### Exercise description
Scan the material for the word "chat" and copy each line where it occurs.

### Data excerpts

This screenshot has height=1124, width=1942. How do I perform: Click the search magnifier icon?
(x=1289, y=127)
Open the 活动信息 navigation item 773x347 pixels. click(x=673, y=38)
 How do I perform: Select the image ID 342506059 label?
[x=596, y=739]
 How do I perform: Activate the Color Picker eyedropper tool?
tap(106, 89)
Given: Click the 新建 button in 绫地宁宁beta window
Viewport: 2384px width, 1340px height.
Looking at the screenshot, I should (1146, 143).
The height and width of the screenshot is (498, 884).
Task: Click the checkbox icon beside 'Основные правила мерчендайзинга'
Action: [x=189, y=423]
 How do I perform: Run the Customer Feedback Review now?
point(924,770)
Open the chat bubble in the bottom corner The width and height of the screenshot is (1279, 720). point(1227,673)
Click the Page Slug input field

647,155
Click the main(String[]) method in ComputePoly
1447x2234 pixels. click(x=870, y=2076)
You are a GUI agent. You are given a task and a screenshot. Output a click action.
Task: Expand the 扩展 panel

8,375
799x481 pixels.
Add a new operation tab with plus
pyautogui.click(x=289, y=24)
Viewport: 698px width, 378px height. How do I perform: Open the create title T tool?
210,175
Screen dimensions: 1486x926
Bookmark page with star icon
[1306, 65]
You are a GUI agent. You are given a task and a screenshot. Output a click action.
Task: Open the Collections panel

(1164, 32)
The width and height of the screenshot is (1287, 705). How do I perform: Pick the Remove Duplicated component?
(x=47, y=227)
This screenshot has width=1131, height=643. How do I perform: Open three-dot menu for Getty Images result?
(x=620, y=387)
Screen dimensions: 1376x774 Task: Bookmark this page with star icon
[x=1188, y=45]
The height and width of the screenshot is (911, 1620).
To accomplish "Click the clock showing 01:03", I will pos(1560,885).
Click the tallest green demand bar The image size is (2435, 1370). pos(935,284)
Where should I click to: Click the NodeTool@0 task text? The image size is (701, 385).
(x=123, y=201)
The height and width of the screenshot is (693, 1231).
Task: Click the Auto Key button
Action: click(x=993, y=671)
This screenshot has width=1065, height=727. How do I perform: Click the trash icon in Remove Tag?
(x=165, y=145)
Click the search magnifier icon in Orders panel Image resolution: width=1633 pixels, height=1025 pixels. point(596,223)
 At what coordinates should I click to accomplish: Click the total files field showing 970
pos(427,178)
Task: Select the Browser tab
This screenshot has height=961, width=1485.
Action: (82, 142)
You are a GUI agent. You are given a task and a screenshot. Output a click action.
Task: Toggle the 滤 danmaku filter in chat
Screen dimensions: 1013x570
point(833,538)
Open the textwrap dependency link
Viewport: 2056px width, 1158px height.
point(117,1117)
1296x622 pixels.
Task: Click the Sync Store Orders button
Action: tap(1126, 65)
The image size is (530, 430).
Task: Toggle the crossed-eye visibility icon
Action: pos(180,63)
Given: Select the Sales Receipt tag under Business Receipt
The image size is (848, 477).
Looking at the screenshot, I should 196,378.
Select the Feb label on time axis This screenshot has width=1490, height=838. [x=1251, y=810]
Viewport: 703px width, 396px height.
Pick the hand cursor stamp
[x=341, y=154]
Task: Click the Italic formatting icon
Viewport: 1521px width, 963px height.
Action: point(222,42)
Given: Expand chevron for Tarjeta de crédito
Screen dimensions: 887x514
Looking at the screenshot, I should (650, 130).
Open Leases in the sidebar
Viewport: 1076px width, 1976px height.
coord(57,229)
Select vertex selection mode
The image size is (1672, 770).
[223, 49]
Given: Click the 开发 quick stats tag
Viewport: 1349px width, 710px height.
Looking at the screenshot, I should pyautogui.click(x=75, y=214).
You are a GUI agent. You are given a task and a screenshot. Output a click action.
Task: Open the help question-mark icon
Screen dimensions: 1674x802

### Response box
Open the chat bubble in the bottom corner The width and height of the screenshot is (1279, 720). point(1227,673)
Task: Toggle the 滤 danmaku filter in chat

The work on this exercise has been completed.